▶ [DATA LISTING]

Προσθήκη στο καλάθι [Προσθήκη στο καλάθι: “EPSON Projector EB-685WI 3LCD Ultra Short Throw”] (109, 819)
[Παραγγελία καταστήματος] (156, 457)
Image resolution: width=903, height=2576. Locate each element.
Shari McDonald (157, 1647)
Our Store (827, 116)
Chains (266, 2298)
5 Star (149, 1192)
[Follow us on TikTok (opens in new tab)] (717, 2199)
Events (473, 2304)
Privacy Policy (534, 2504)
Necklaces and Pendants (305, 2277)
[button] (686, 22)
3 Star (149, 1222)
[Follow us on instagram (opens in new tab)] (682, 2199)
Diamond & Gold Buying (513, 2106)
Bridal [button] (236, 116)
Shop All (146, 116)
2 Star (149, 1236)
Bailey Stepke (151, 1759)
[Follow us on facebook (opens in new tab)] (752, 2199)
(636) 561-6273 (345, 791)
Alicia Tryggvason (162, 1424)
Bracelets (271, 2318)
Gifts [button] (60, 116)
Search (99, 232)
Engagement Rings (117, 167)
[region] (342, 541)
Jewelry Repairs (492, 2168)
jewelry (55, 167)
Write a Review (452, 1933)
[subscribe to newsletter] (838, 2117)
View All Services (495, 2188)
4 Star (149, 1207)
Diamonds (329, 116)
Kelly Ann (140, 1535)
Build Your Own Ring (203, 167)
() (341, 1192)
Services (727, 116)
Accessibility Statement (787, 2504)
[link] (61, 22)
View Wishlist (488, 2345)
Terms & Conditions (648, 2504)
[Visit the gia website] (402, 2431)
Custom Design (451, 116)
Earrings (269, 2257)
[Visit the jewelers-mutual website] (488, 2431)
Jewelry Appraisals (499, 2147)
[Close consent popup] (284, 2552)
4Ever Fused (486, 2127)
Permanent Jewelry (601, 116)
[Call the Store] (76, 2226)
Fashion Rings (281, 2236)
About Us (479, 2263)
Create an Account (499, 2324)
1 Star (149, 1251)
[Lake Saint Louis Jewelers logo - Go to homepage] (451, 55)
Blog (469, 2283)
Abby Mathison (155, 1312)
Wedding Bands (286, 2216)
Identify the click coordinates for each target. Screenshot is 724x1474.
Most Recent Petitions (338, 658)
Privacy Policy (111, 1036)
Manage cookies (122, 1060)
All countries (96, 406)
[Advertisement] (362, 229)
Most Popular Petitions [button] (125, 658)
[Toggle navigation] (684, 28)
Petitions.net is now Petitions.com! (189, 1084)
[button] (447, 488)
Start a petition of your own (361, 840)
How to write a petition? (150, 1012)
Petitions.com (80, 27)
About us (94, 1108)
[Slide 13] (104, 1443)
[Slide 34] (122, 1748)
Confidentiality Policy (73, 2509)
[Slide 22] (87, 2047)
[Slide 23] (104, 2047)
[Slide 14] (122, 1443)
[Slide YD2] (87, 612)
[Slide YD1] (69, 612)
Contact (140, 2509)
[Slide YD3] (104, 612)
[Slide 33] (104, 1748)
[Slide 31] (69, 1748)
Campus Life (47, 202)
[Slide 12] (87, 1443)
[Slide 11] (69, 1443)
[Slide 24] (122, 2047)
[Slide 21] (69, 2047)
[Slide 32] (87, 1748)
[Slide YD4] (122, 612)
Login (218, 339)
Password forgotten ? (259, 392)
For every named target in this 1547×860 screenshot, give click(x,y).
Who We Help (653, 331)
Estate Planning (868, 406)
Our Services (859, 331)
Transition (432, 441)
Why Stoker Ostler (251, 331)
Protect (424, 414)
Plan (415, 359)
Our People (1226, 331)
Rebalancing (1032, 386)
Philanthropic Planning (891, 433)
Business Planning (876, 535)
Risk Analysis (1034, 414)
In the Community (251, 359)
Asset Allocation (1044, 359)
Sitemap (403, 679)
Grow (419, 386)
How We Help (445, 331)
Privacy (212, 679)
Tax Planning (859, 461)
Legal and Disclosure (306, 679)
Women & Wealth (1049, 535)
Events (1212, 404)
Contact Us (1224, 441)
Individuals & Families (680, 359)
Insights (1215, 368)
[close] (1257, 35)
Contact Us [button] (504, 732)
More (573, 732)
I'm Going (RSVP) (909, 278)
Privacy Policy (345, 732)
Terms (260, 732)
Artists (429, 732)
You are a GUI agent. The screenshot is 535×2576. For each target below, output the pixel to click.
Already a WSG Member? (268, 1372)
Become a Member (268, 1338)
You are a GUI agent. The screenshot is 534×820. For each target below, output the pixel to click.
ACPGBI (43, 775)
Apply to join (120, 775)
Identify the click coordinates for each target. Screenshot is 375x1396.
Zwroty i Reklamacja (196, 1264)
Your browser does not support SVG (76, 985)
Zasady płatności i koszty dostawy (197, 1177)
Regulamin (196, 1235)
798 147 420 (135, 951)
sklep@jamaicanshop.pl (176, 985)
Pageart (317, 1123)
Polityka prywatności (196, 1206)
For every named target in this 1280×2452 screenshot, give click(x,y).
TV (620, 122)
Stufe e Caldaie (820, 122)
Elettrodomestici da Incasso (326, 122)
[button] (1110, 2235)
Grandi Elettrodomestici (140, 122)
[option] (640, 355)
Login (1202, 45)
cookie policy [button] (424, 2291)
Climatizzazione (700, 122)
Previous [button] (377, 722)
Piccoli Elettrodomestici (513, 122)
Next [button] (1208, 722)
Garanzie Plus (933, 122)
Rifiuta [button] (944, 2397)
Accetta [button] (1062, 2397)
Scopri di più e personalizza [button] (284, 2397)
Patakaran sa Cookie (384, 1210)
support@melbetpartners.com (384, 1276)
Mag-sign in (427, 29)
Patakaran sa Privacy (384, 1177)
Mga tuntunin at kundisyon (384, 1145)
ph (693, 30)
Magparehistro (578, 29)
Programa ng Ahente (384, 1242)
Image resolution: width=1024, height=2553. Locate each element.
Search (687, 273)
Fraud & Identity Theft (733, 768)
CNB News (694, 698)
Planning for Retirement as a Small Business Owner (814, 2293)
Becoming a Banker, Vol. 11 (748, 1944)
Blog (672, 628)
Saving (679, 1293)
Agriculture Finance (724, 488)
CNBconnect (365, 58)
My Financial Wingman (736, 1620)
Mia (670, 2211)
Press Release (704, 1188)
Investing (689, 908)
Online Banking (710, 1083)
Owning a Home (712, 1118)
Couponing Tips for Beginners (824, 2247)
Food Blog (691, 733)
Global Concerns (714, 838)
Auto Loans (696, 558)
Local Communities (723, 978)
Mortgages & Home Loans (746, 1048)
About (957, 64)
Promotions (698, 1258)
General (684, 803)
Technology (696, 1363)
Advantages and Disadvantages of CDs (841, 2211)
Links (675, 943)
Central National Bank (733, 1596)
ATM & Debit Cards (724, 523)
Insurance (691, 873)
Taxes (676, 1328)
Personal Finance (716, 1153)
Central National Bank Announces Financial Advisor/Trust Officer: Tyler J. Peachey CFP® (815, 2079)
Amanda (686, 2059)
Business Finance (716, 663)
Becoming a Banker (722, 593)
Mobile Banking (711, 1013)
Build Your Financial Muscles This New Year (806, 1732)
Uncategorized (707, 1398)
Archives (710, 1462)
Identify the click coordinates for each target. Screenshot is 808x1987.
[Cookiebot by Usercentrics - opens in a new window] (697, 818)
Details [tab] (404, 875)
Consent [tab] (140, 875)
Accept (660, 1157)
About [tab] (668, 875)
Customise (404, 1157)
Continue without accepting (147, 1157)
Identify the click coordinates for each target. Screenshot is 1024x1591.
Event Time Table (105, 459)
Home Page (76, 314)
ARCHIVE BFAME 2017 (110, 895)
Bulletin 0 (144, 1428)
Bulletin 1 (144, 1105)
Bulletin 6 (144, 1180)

▶ [DIRECTIVE] Quote verbatim the stretch of the material above from the line containing "Individuals & Families (680, 359)" through the line containing "Become a Member (268, 1338)", including both of those lines.

▶ [EXPECTED ANSWER]
Individuals & Families (680, 359)
Insights (1215, 368)
[close] (1257, 35)
Contact Us [button] (504, 732)
More (573, 732)
I'm Going (RSVP) (909, 278)
Privacy Policy (345, 732)
Terms (260, 732)
Artists (429, 732)
You are a GUI agent. The screenshot is 535×2576. For each target below, output the pixel to click.
Already a WSG Member? (268, 1372)
Become a Member (268, 1338)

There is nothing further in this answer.